**TASK INSTRUCTIONS:**
From the material that follows, count the lines with the word "code" in them. Reply with the number only.

[ENTRIES SHOWN Boundary: Start]

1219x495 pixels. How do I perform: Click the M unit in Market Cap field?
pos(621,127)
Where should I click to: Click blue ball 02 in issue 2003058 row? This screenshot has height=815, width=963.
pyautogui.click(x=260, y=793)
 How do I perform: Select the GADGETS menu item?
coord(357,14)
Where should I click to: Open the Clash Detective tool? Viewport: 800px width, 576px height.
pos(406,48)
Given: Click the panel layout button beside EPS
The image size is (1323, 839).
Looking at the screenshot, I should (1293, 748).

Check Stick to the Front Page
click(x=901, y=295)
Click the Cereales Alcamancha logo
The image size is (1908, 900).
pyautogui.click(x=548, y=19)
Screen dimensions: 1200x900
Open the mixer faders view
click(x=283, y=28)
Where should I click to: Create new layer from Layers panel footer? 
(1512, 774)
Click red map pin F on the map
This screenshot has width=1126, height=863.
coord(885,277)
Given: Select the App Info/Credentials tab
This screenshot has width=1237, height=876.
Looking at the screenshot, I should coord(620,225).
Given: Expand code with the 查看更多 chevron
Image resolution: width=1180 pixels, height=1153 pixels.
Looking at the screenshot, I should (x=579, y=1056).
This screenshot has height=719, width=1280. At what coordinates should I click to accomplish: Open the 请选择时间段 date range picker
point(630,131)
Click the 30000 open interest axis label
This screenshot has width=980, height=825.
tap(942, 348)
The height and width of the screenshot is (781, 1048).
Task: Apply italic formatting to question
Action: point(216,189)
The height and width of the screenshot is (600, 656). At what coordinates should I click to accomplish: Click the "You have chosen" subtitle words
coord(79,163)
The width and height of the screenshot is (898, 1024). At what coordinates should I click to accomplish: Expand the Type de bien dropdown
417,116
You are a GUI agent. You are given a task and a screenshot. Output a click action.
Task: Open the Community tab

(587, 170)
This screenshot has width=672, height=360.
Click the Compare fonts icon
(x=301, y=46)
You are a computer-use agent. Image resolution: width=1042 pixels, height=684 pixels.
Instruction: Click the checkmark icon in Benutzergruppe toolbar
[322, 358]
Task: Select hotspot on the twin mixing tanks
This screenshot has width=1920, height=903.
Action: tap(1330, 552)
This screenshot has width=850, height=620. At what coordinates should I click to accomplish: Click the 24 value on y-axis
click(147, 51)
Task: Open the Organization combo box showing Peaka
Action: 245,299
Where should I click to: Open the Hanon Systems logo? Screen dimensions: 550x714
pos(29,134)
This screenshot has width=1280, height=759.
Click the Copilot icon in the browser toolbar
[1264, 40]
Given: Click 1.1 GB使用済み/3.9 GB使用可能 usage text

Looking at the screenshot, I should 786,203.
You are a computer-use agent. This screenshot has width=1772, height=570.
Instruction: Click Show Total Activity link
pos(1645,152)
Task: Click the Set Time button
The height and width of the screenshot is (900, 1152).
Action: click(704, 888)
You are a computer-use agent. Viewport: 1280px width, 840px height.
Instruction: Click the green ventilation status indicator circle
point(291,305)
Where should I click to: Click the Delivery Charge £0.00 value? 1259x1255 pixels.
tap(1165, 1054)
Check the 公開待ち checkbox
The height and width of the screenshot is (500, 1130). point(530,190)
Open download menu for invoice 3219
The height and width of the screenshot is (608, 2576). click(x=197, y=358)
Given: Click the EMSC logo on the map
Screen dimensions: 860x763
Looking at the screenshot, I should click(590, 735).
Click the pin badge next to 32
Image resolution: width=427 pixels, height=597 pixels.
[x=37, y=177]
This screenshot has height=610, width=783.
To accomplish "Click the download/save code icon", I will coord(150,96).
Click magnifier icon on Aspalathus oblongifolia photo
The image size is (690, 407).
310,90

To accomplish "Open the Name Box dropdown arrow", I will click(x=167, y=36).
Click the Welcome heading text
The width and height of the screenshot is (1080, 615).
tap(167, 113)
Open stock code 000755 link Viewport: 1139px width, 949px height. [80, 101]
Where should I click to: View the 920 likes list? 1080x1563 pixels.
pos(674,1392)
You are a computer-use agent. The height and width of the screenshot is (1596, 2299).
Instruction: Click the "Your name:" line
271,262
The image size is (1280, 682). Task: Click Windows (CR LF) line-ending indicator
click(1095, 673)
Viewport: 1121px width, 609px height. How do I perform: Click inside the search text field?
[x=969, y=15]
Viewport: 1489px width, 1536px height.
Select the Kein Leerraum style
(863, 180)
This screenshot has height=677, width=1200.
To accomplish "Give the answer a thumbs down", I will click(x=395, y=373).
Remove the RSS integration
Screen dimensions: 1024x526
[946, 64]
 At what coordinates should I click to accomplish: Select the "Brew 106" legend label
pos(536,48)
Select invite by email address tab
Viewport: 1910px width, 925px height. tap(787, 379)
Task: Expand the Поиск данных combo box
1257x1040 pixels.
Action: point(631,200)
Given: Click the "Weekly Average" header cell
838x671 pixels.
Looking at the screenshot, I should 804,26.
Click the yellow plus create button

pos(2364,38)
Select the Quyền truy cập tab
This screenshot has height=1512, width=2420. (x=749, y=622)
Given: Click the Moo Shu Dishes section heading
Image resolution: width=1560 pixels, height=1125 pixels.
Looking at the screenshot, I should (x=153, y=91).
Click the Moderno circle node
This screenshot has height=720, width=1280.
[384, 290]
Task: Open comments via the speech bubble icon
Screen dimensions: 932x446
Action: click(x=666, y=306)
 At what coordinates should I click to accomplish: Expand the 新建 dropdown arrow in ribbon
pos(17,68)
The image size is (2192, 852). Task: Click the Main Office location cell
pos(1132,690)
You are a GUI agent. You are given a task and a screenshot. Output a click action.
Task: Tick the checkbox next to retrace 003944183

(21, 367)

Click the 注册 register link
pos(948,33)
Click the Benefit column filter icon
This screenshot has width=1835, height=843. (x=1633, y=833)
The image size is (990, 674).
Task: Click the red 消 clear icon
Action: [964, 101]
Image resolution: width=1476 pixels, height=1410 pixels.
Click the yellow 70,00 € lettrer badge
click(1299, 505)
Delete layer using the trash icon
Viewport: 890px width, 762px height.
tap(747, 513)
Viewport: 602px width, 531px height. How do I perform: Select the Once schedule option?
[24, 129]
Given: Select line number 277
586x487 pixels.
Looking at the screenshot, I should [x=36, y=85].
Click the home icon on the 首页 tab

[ENTRIES SHOWN Boundary: End]

**RESULT OF THIS EXERCISE:**
3